Lambda Legal had petitioned the high court to review the case, Adar v. Smith, in which Oren Adar and Mickey Smith sought for both their names to be listed on the birth certificate of the Louisiana-born son they adopted in New York in 2006. The Louisiana state registrar Darlene Smith has refused to recognize the adoption because Adar and Smith, who now live in California, are not legally married.

The suit filed in 2007 claimed that Smith was violating the Full Faith and Credit Clause and Equal Protection Clause of the U.S. Constitution that binds states to the judgments issued by courts in other states. U.S District Judge Jay Zainey ruled for the plaintiffs in 2008, and a three-judge panel of the Fifth Circuit Court of Appeals unanimously affirmed the judgment last year. The full Court of Appeals issued a decision this year overturning the prior decision upon a rehearing at the request of the Louisiana attorney general.

"By denying this writ, the Supreme Court is leaving untouched a dangerous Fifth Circuit Court of Appeals ruling that carves out an exception to the Full Faith and Credit Clause of the U.S. Constitution and to the uniformly recognized respect for judgments that states have come to rely upon," said Kenneth D. Upton, supervising senior staff attorney for Lambda Legal in Dallas, in a statement. "This decision leaves adopted children and their parents vulnerable in their interactions with officials from other states."

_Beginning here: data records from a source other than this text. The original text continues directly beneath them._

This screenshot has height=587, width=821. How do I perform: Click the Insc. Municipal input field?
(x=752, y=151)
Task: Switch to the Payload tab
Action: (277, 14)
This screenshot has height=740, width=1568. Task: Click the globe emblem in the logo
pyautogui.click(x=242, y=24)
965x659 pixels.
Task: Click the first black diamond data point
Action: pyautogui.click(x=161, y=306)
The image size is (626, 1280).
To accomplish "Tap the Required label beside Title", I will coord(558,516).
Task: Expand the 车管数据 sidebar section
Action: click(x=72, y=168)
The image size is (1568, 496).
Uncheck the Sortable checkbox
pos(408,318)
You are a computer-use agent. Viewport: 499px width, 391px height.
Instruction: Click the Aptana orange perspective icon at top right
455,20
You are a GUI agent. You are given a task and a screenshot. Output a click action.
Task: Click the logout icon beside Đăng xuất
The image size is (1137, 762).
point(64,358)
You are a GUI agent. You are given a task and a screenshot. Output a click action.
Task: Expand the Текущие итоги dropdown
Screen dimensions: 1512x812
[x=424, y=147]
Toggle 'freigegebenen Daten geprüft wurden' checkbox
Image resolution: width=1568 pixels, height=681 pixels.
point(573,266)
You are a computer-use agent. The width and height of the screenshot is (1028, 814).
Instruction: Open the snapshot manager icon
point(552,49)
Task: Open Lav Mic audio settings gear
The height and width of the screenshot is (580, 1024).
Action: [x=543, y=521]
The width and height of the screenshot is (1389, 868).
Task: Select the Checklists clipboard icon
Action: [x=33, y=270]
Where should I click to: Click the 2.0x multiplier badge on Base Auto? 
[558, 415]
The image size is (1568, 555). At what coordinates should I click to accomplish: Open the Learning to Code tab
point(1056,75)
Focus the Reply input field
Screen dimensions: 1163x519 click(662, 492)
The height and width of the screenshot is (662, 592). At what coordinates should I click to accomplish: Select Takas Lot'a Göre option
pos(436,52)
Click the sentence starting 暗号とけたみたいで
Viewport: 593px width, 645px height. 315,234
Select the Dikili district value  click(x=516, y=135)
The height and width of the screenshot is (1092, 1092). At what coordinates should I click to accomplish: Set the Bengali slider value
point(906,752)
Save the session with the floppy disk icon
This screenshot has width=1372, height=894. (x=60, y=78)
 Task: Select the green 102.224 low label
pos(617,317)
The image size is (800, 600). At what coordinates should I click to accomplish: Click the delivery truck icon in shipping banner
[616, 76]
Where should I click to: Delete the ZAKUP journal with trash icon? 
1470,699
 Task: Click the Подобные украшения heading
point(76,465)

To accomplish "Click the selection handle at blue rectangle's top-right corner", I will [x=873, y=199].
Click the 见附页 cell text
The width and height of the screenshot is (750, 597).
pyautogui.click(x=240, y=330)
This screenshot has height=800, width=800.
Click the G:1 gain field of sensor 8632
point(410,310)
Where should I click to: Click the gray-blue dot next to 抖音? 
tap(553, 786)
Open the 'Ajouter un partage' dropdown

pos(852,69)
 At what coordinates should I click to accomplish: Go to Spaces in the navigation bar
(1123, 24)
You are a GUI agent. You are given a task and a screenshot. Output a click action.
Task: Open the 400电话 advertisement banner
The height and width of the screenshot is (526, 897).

"More particularly, this decision leaves a child without an accurate birth certificate listing both his parents," he added. "This issue now moves into the legislative arena. We need to push for a change in Louisiana state policy in order to stabilize and standardize respect for parent-child relationships for all adoptive children."

The high court issued its decision not to review the case without comment.

Family Equality Council, which brought the case to the attention of Lambda Legal, issued a statement expressing disappointment.

"My heart breaks for these parents, and for children across the country who lack the legal relationship with their parents," said executive director Jennifer Chrisler. "A growing number of LGBT parents are creating their families through adoption and although they are bound together by love, we cannot allow states to deny them legal recognition."